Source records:
begin

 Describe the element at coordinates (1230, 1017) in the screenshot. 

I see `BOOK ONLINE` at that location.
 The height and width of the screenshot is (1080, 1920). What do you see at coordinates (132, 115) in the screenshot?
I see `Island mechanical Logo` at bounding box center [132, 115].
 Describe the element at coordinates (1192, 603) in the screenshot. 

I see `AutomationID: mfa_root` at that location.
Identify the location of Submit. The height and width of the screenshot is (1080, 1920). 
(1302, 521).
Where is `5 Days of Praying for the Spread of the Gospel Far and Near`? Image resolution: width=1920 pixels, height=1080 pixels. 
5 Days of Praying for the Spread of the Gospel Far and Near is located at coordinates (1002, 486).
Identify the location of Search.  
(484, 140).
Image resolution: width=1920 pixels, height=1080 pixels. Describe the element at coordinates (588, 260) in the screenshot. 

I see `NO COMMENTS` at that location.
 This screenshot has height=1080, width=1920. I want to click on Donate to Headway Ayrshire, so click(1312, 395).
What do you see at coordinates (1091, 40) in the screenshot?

end

Written problem — Rewrite the material above as a JSON list of strings, one string per line, leaving out the blank lines.

Final result —
[
  " Describe the element at coordinates (1230, 1017) in the screenshot. ",
  "I see `BOOK ONLINE` at that location.",
  " The height and width of the screenshot is (1080, 1920). What do you see at coordinates (132, 115) in the screenshot?",
  "I see `Island mechanical Logo` at bounding box center [132, 115].",
  " Describe the element at coordinates (1192, 603) in the screenshot. ",
  "I see `AutomationID: mfa_root` at that location.",
  "Identify the location of Submit. The height and width of the screenshot is (1080, 1920). ",
  "(1302, 521).",
  "Where is `5 Days of Praying for the Spread of the Gospel Far and Near`? Image resolution: width=1920 pixels, height=1080 pixels. ",
  "5 Days of Praying for the Spread of the Gospel Far and Near is located at coordinates (1002, 486).",
  "Identify the location of Search.  ",
  "(484, 140).",
  "Image resolution: width=1920 pixels, height=1080 pixels. Describe the element at coordinates (588, 260) in the screenshot. ",
  "I see `NO COMMENTS` at that location.",
  " This screenshot has height=1080, width=1920. I want to click on Donate to Headway Ayrshire, so click(1312, 395).",
  "What do you see at coordinates (1091, 40) in the screenshot?"
]